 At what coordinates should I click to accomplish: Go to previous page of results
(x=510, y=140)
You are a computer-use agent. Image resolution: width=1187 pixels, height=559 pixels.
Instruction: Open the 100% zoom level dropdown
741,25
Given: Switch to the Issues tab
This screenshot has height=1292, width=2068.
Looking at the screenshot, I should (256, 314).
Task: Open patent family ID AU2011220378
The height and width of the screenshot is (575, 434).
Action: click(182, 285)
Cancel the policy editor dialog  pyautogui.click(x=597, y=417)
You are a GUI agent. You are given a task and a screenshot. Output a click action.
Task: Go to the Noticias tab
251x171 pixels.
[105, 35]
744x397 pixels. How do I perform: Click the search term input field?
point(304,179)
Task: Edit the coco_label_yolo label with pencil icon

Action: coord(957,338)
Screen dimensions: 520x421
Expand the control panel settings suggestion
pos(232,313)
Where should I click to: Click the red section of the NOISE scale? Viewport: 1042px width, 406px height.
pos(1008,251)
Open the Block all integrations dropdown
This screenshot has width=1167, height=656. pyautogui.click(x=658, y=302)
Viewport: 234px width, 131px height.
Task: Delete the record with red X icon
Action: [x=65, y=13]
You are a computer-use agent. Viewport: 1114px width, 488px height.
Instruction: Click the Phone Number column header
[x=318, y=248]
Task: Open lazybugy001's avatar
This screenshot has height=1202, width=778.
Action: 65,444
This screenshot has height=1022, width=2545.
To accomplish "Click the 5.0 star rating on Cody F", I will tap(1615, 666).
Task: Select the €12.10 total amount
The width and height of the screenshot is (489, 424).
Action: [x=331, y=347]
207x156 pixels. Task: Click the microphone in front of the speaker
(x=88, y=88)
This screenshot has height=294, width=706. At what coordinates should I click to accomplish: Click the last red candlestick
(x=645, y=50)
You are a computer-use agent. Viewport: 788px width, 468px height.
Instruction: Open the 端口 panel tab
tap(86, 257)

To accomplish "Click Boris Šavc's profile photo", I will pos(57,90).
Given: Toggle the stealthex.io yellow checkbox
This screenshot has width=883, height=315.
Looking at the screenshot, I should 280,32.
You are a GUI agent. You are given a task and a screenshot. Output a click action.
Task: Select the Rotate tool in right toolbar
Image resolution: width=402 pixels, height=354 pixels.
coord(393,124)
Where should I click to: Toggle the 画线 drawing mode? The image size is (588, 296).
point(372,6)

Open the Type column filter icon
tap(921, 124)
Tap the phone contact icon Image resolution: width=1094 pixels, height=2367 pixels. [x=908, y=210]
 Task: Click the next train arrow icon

» **PROBLEM STATEMENT**: Each line of the listing that includes the word "computer" should be copied out.

» **OUTPUT OF THE TASK**:
You are a computer-use agent. Image resolution: width=1187 pixels, height=559 pixels.
You are a computer-use agent. Viewport: 1114px width, 488px height.
You are a computer-use agent. Viewport: 788px width, 468px height.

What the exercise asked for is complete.